Messagepar Mangelune » 21 Fév 2015, 12:36

Non effectivement, John H. Kim ne va pas aussi loin dans l'analyse que Romaric.

Cela dit il a le mérite d'identifier deux paradigmes différents, l'un d'entre eux traitant en gros des storygames mais aussi d'une tendance de plus en plus importante dans les jdr, notamment indépendants, et qui place l'histoire avant le reste (des jeux comme InSpectres, A Quiet Year, A Taste of Murder accordent plus d'importance à ce qui est raconté qu'à l'incarnation d'un personnage dans un univers). Ce paradigme là est globalement écarté par le Maesltrom (on sait combien Romaric les aime ces jeux).

De plus je trouve que même s'il prétend se concentrer sur les jdr tradis avec un MJ, on sent qu'il parle de tous les jeux au fond. En fait si on lit entre les lignes le paradigme "création d'histoire" tendrait à rejeter le MJ tandis que le paradigme "réalité virtuelle" nécessiterait un MJ pour poser un décors et permettre aux joueurs de se concentrer sur l'immersion.

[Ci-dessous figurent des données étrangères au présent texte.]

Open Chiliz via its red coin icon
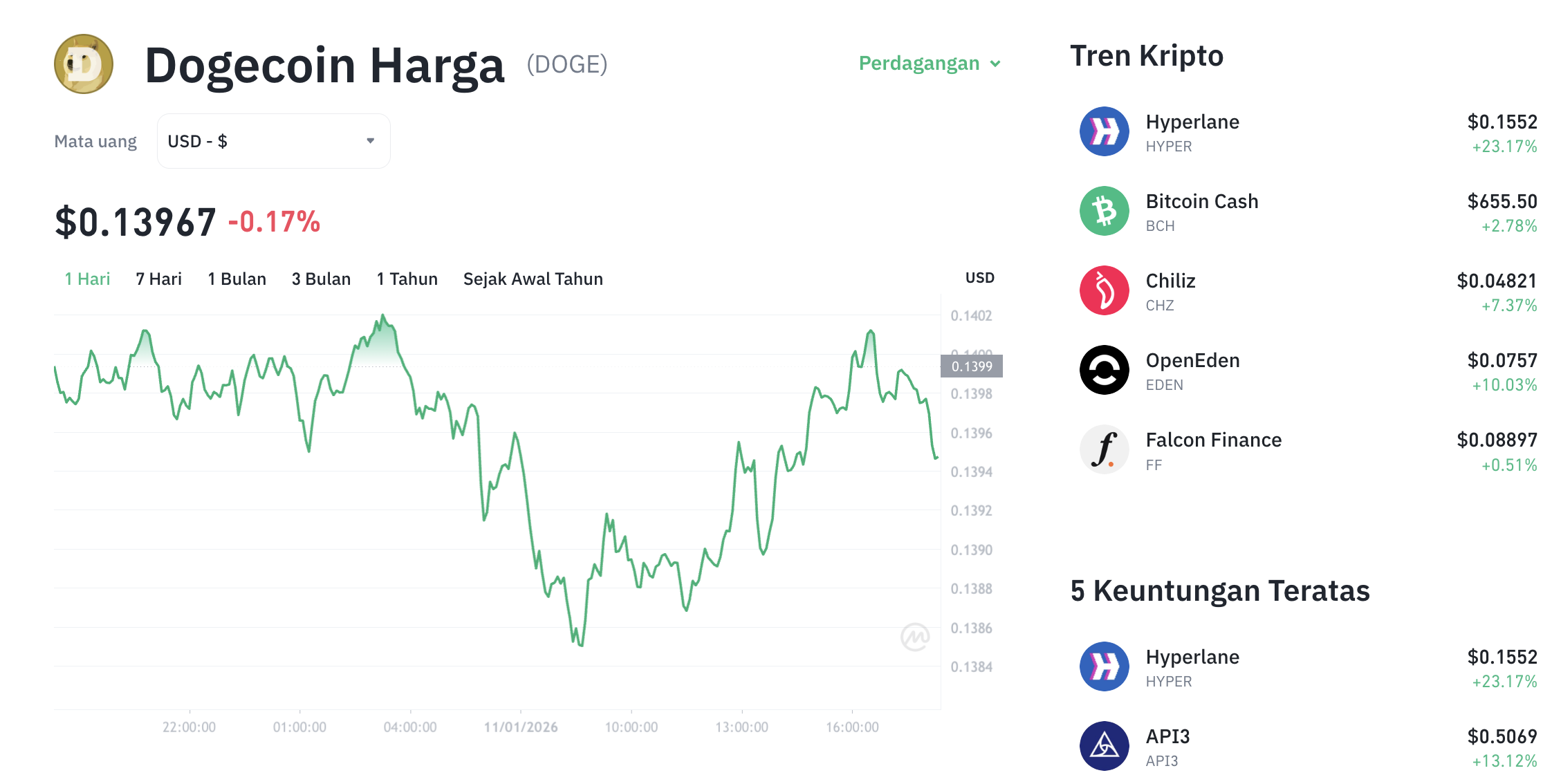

C'est là où je suis trèèèèès curieux Romaric : tous les podcasts de la Cellule tendent à démontrer que ta vision est orientée vers un jdr avec MJ (immersion, exploration, révélations). Tu dis toi-même avoir beaucoup de mal avec la responsabilité/narration très partagée et les storygames te laissent globalement froid. Sens, même s'il interroge très intelligemment ce système, va dans ce sens. Dès lors, la théorie du Maestrom ne concerne-t-elle pas finalement le paradigme "réalité virtuelle" avec sa répartition traditionnelle MJ/joueurs (qui dans une certaine mesure vaut aussi pour des jeux comme Zombie Cinema) ?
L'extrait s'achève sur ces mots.